= Bhiwandi taluka =

Bhiwandi taluka is a taluka in Thane district of Maharashtra in Konkan division. It contains the city of Bhiwandi.

==Thane district==
Until 31 July 2014, Thane was the country's most populous district with a population of over 12 Million. On 1 August 2014, the talukas of Mokhada, Jawahar, Talasari, Vikramgadh, Wada, Dahanu, Palghar and Vasai were separated from the erstwhile Thane district to form a new district Palghar. The talukas Thane, Bhiwandi, Kalyan, Ulhasnagar, Ambernath, Murbad and Shahapur were retained in Thane district.

==Demographics==

Bhiwandi taluka has a population of 1,141,386 according to the 2011 census. Bhiwandi had a literacy rate of 79.31% and a sex ratio of 746 females per 1000 males. 863,740 (75.67%) lived in urban areas.
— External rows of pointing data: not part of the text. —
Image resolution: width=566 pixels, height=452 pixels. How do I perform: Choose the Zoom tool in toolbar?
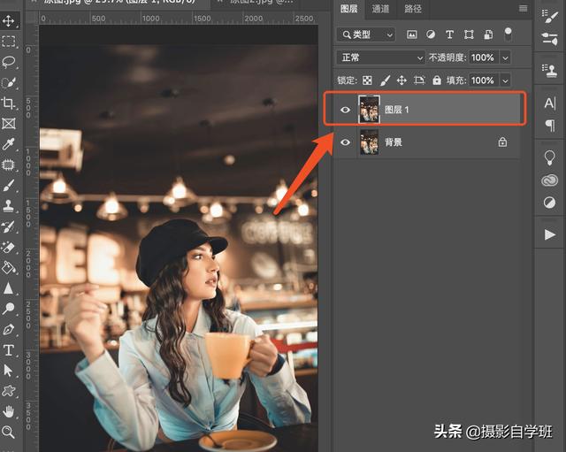click(x=8, y=432)
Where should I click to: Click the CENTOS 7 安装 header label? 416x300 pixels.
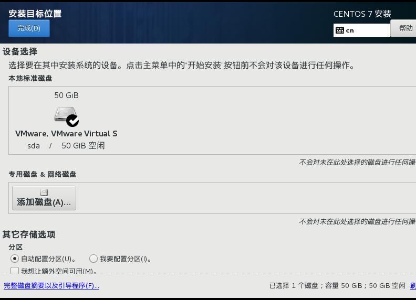(x=362, y=14)

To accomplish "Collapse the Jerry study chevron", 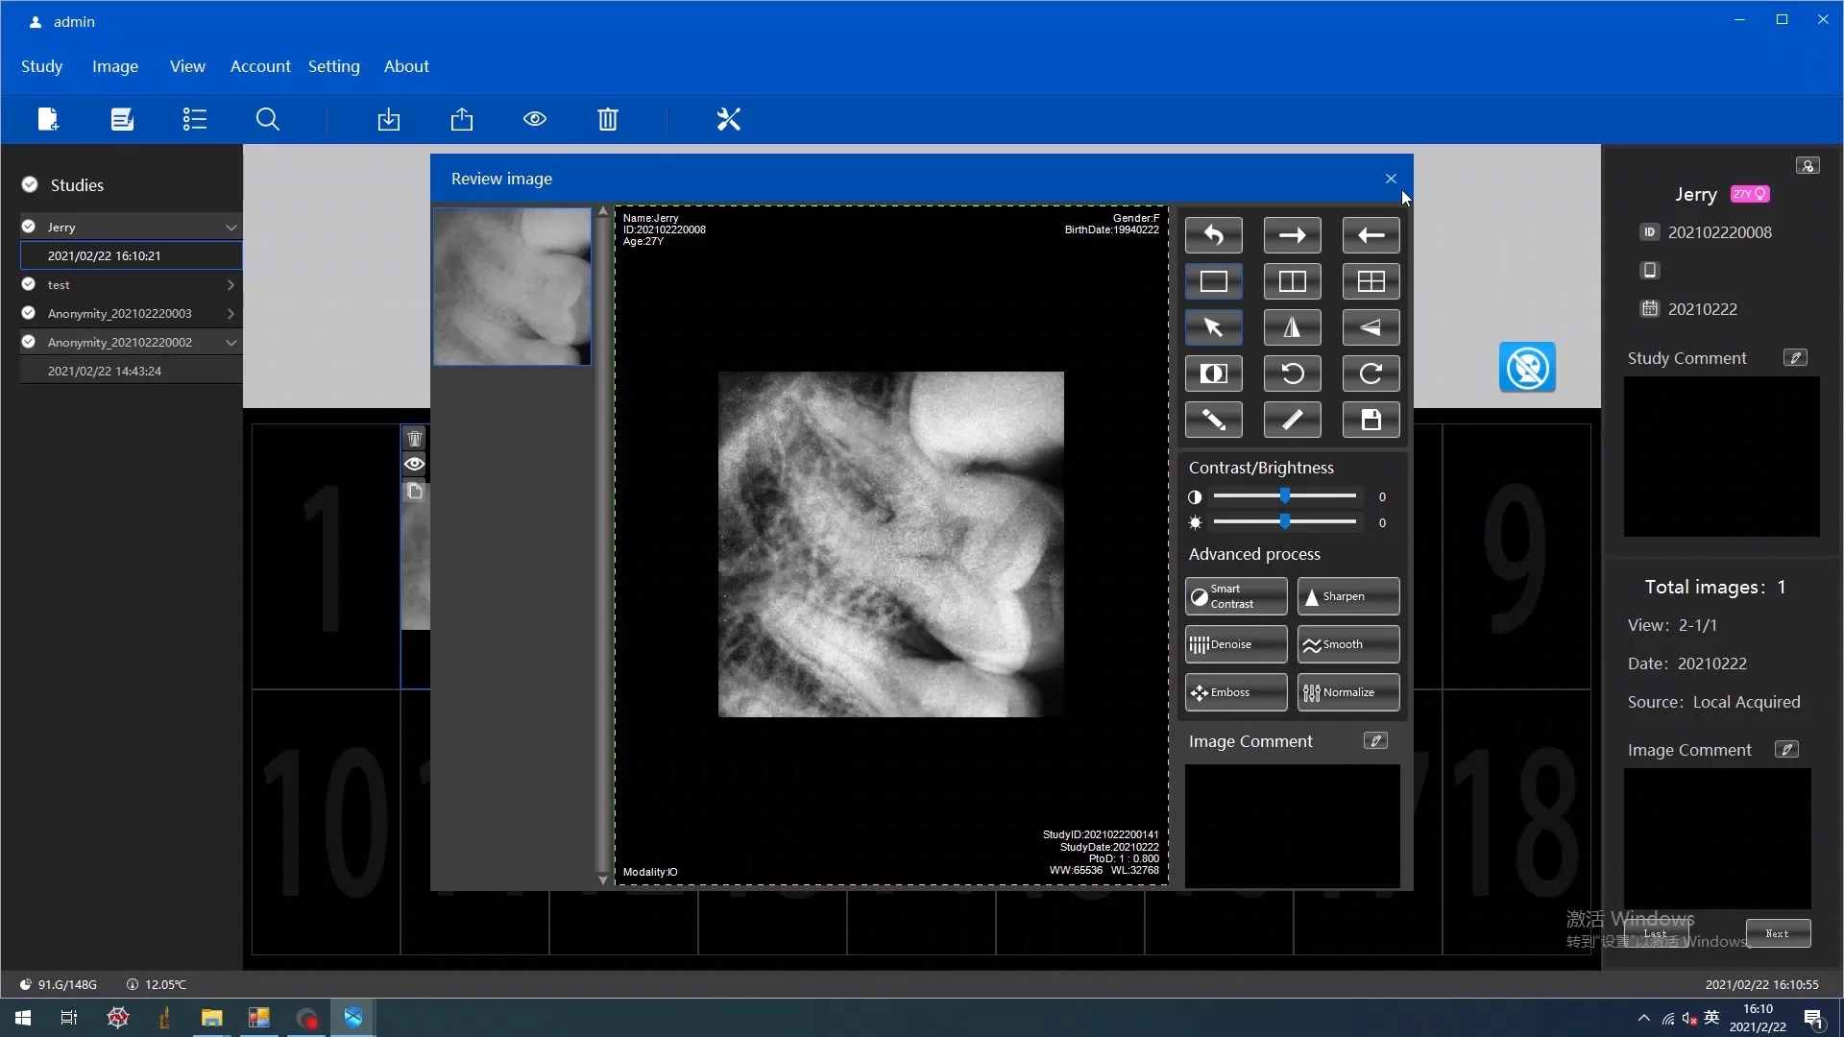I will pyautogui.click(x=231, y=228).
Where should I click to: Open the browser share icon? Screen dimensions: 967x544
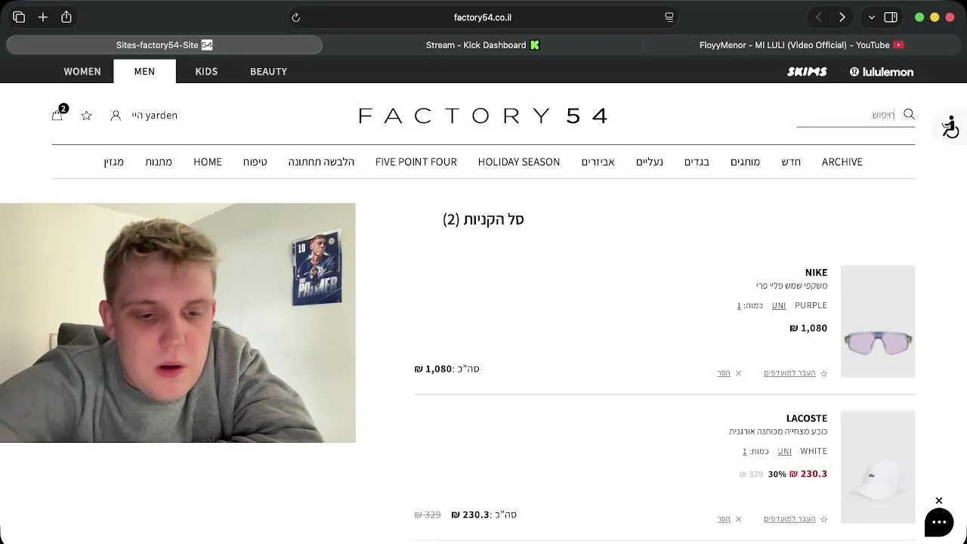66,17
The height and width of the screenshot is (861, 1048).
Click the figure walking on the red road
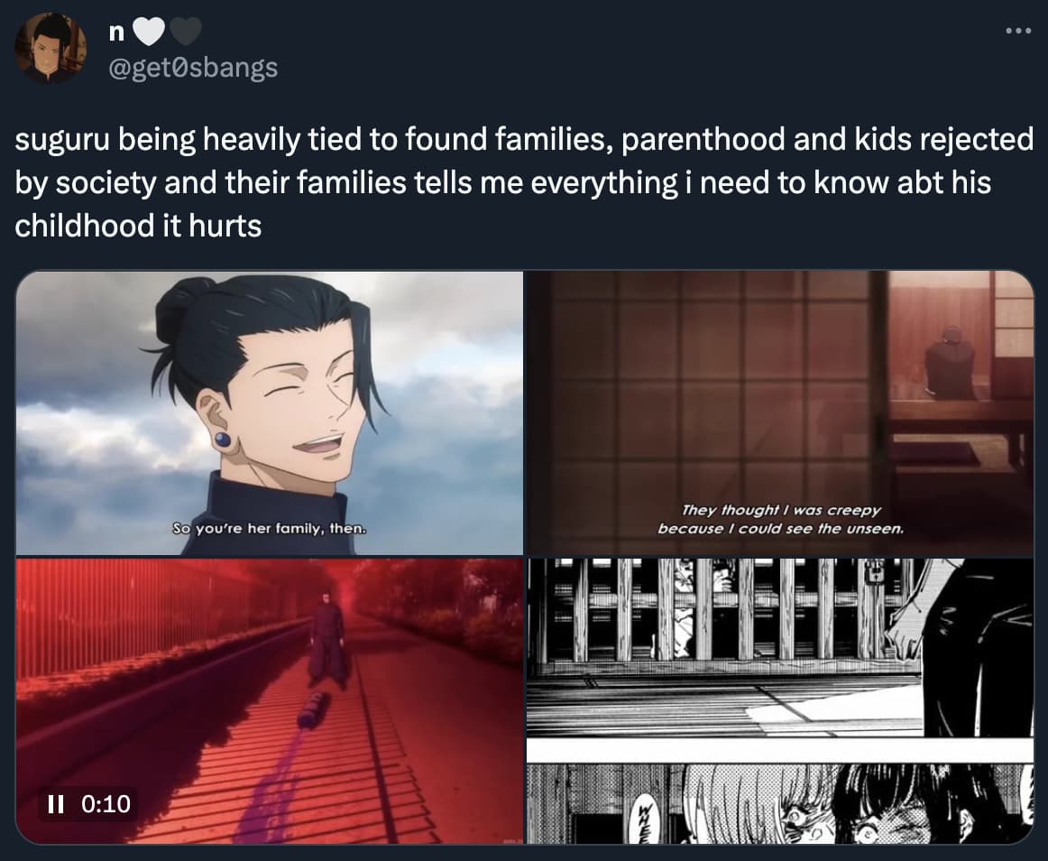[326, 639]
Scheduled Castes and Scheduled Tribes make up 3.76% and 8.12% of the population respectively.

At the time of the 2011 Census of India, 34.67% of the population in the district spoke Marathi, 34.15% Urdu, 17.78% Hindi, 4.39% Telugu, 2.41% Gujarati, 2.23% Bhojpuri and 1.40% Marwari as their first language.